Поэт, публицист. Автор поэтических сборников «Нас на Земле двое» (2012 г.) и «Крылья» (2014 г.).

Родился в 1982 году в городе Смоленске. Окончил Смоленскую гимназию им. Пржевальского, а затем Смоленский филиал Московского энергетического института. По образованию инженер.

Лауреат поэтического фестиваля «Рубикон» (Смоленск, 2011 г.), дипломант финальной части межвузовского литературного форума «Осиянное слово» им. Н. Гумилева (Москва, 2013 г.). Публиковался в альманахе «Под Часами» смоленского отделения Союза российских писателей (2011 г., 2012 г.),

Санкт-Петербургском литературном журнале «Окно», литературном журнале «Юность» (2012 г., № 1), в газете «Литературная Россия» (2013 г., № 10), финалист и лауреат многих литературных Интернет-конкурсов.

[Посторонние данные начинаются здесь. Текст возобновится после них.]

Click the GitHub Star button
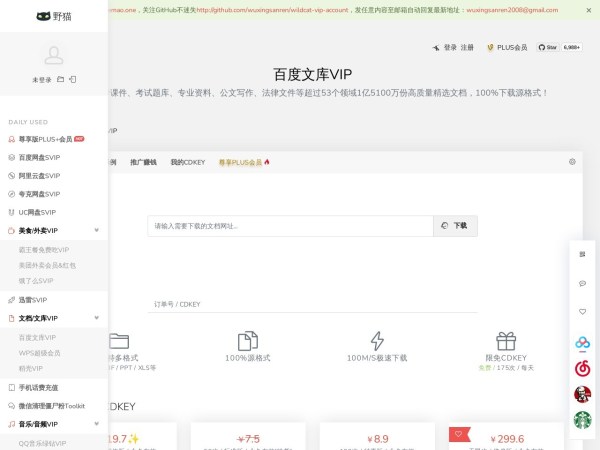 [549, 47]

С 2013 года является постоянным резидентом издания «Московская правда». В настоящее время состоит в редсовете молодежной литературной студии «Смоленская юность» в городе Смоленске, принимает активное участие в литературной жизни города, отмечен губернаторской стипендией «Молодые таланты» (2013 г.). Финалист литературной премии «Северная земля» (2014 г.).

Женат, воспитывает сына.

 

Смоленск

Он житель города Смоленска. И по старинке Всегда начищены до блеска Его ботинки. Шагает гордо по Советской И по Дзержинке, А за спиной собор Успенский В вечерней дымке. Запечатлен по воле божьей, Как на картинке. И нет любимей и дороже Родной глубинки.

 

«В мой дом постучали…»

В мой дом постучали. Сказал я: – Войдите! — Старик на пороге, в лохмотья одетый. – Ты кто? – говорю. – Я – твой ангел-хранитель, Я слыхивал много про все твои беды. – Проваливай к черту! Плевать, что ты босый! Я не подаю ни на хлеб, ни на воду! А он мне в ответ: – Да вернется, не бойся, Сама прибежит, не пройдет и полгода. Я замер, кольнуло у левого бока: – Откуда ты знаешь об этом, убогий? А он подмигнул мне: – Убогий – от Бога! А Богу известны все наши дороги. Ты матери чаще звонил бы, а то ведь Она до весны не дотянет двух суток. И надо бы как-то отца подготовить К тому, чтобы он не лишился рассудка. Впервые в коленях почувствовал дрожь я, Схватил старика за грудки, обезумев… – Нельзя изменить, есть на все воля Божья, — Хрипел он чуть слышно сквозь черные зубы. Я сел у камина, налил ему выпить И хлеб покромсал, и кусок буженины. Он ел не спеша, а потом руки вытер О черные с блеском от грязи штанины. И вышел за дверь, но я вслед ему крикнул: – Я думал, что ангелов делают белых! И, если ты ангел, то где твои крылья? Старик усмехнулся: – Я отдал тебе их.

 

«Когда Серега умер от запоя…»

Когда Серега умер от запоя, За ним прислали ржавую «Газель». Тем утром на дорогах Уренгоя Заснеженный свирепствовал апрель. Машина у подъезда, сев на брюхо, Не в силах скорбный свой продолжить путь, Беспомощно завыла, как старуха, Пришедшая соседа помянуть. И кто-то говорил: «Серега шутит! С ним вечно приключается курьез!» И было что-то страшное до жути В бессмысленном вращении колес…

 

«…А ночами к Ивановым от Иванниковых…»

…А ночами к Ивановым от Иванниковых К таракану приходила тараканиха. Пахла медом и корицей, расфуфырена. То халвы кусок притащит, то зефирины. Вот сидят, жуют часами втихомолочку. Что останется – запасливо на полочку. Предлагал у Ивановых он остаться ей, — Уходила – провожал до вентиляции. Долго думал, шевеля усами рыжими, А потом в кладовке прятался за лыжами Возле банок с огурцами и капустою, Всем хитином одиночество предчувствуя.